» **Activity**:
Below are some records; output all of them exactly as they read.

» **Data provided**:
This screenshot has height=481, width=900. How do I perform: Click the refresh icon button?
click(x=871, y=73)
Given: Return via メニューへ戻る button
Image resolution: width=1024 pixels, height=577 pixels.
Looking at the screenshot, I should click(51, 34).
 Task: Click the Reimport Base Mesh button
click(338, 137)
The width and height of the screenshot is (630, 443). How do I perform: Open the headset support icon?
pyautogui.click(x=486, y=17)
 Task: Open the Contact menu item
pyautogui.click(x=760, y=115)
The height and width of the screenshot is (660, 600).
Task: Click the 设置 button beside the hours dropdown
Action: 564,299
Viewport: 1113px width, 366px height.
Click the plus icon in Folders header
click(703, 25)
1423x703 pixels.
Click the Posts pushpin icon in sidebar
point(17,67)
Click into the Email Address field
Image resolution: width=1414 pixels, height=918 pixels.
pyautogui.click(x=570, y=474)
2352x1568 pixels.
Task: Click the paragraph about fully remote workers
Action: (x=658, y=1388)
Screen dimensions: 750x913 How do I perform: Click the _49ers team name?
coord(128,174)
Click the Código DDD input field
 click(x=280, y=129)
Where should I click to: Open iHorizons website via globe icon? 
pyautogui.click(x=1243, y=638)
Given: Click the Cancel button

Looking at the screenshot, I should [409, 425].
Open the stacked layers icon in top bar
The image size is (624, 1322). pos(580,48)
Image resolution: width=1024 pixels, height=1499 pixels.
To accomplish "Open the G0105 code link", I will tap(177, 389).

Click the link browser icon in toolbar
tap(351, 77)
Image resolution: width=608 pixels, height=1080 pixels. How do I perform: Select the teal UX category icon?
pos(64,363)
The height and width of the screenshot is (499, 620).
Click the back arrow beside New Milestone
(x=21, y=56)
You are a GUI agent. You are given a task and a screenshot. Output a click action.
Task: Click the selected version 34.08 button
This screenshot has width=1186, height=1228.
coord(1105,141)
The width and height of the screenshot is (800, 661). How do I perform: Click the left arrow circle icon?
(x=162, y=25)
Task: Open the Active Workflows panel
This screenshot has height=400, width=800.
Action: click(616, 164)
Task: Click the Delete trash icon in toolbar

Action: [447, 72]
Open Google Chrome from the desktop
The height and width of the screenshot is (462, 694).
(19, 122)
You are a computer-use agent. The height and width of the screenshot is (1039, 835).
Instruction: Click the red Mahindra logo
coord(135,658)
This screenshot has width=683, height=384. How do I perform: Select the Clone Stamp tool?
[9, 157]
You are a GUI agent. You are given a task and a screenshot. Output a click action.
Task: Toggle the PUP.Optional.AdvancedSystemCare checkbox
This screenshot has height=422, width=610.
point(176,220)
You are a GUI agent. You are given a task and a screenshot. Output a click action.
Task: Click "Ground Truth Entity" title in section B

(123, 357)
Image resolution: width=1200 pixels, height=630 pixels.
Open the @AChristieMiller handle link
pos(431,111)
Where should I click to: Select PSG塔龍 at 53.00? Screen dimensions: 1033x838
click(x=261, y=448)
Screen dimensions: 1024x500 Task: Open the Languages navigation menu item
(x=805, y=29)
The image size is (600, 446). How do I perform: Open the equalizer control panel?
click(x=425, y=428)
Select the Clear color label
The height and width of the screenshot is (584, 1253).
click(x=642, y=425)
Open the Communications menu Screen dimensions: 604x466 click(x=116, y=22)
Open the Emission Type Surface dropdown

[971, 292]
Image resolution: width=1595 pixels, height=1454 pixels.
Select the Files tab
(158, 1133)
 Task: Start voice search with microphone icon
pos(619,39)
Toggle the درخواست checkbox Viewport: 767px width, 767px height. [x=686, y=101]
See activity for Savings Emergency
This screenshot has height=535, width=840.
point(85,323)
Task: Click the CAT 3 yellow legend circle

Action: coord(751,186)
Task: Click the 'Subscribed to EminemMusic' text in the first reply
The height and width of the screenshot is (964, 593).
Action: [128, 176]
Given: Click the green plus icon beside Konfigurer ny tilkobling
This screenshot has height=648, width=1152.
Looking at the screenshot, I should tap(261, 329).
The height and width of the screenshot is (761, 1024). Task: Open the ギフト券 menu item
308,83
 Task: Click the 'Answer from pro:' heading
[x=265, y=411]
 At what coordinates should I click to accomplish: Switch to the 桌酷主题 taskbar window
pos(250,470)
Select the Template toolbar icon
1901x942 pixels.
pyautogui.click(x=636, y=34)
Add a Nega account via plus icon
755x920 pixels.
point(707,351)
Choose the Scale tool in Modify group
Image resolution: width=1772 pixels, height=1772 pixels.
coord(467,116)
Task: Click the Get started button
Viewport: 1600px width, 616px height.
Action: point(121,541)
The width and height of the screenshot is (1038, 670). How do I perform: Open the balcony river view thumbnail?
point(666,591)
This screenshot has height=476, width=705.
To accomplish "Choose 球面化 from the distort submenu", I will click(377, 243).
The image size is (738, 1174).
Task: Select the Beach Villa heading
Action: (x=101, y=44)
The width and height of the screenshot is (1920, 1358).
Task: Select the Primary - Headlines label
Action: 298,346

» **Exercise response**:
This screenshot has height=481, width=900. How do I perform: Click the refresh icon button?
click(x=871, y=73)
Given: Return via メニューへ戻る button
Image resolution: width=1024 pixels, height=577 pixels.
Looking at the screenshot, I should click(51, 34).
 Task: Click the Reimport Base Mesh button
click(338, 137)
The width and height of the screenshot is (630, 443). How do I perform: Open the headset support icon?
pyautogui.click(x=486, y=17)
 Task: Open the Contact menu item
pyautogui.click(x=760, y=115)
The height and width of the screenshot is (660, 600).
Task: Click the 设置 button beside the hours dropdown
Action: 564,299
Viewport: 1113px width, 366px height.
Click the plus icon in Folders header
click(703, 25)
1423x703 pixels.
Click the Posts pushpin icon in sidebar
point(17,67)
Click into the Email Address field
Image resolution: width=1414 pixels, height=918 pixels.
pyautogui.click(x=570, y=474)
2352x1568 pixels.
Task: Click the paragraph about fully remote workers
Action: (x=658, y=1388)
Screen dimensions: 750x913 How do I perform: Click the _49ers team name?
coord(128,174)
Click the Código DDD input field
 click(x=280, y=129)
Where should I click to: Open iHorizons website via globe icon? 
pyautogui.click(x=1243, y=638)
Given: Click the Cancel button

Looking at the screenshot, I should [409, 425].
Open the stacked layers icon in top bar
The image size is (624, 1322). pos(580,48)
Image resolution: width=1024 pixels, height=1499 pixels.
To accomplish "Open the G0105 code link", I will tap(177, 389).

Click the link browser icon in toolbar
tap(351, 77)
Image resolution: width=608 pixels, height=1080 pixels. How do I perform: Select the teal UX category icon?
pos(64,363)
The height and width of the screenshot is (499, 620).
Click the back arrow beside New Milestone
(x=21, y=56)
You are a GUI agent. You are given a task and a screenshot. Output a click action.
Task: Click the selected version 34.08 button
This screenshot has width=1186, height=1228.
coord(1105,141)
The width and height of the screenshot is (800, 661). How do I perform: Click the left arrow circle icon?
(x=162, y=25)
Task: Open the Active Workflows panel
This screenshot has height=400, width=800.
Action: click(616, 164)
Task: Click the Delete trash icon in toolbar

Action: [447, 72]
Open Google Chrome from the desktop
The height and width of the screenshot is (462, 694).
(19, 122)
You are a computer-use agent. The height and width of the screenshot is (1039, 835).
Instruction: Click the red Mahindra logo
coord(135,658)
This screenshot has width=683, height=384. How do I perform: Select the Clone Stamp tool?
[9, 157]
You are a GUI agent. You are given a task and a screenshot. Output a click action.
Task: Toggle the PUP.Optional.AdvancedSystemCare checkbox
This screenshot has height=422, width=610.
point(176,220)
You are a GUI agent. You are given a task and a screenshot. Output a click action.
Task: Click "Ground Truth Entity" title in section B

(123, 357)
Image resolution: width=1200 pixels, height=630 pixels.
Open the @AChristieMiller handle link
pos(431,111)
Where should I click to: Select PSG塔龍 at 53.00? Screen dimensions: 1033x838
click(x=261, y=448)
Screen dimensions: 1024x500 Task: Open the Languages navigation menu item
(x=805, y=29)
The image size is (600, 446). How do I perform: Open the equalizer control panel?
click(x=425, y=428)
Select the Clear color label
The height and width of the screenshot is (584, 1253).
click(x=642, y=425)
Open the Communications menu Screen dimensions: 604x466 click(x=116, y=22)
Open the Emission Type Surface dropdown

[971, 292]
Image resolution: width=1595 pixels, height=1454 pixels.
Select the Files tab
(158, 1133)
 Task: Start voice search with microphone icon
pos(619,39)
Toggle the درخواست checkbox Viewport: 767px width, 767px height. [x=686, y=101]
See activity for Savings Emergency
This screenshot has height=535, width=840.
point(85,323)
Task: Click the CAT 3 yellow legend circle

Action: coord(751,186)
Task: Click the 'Subscribed to EminemMusic' text in the first reply
The height and width of the screenshot is (964, 593).
Action: [128, 176]
Given: Click the green plus icon beside Konfigurer ny tilkobling
This screenshot has height=648, width=1152.
Looking at the screenshot, I should tap(261, 329).
The height and width of the screenshot is (761, 1024). Task: Open the ギフト券 menu item
308,83
 Task: Click the 'Answer from pro:' heading
[x=265, y=411]
 At what coordinates should I click to accomplish: Switch to the 桌酷主题 taskbar window
pos(250,470)
Select the Template toolbar icon
1901x942 pixels.
pyautogui.click(x=636, y=34)
Add a Nega account via plus icon
755x920 pixels.
point(707,351)
Choose the Scale tool in Modify group
Image resolution: width=1772 pixels, height=1772 pixels.
coord(467,116)
Task: Click the Get started button
Viewport: 1600px width, 616px height.
Action: point(121,541)
The width and height of the screenshot is (1038, 670). How do I perform: Open the balcony river view thumbnail?
point(666,591)
This screenshot has height=476, width=705.
To accomplish "Choose 球面化 from the distort submenu", I will click(377, 243).
The image size is (738, 1174).
Task: Select the Beach Villa heading
Action: (x=101, y=44)
The width and height of the screenshot is (1920, 1358).
Task: Select the Primary - Headlines label
Action: 298,346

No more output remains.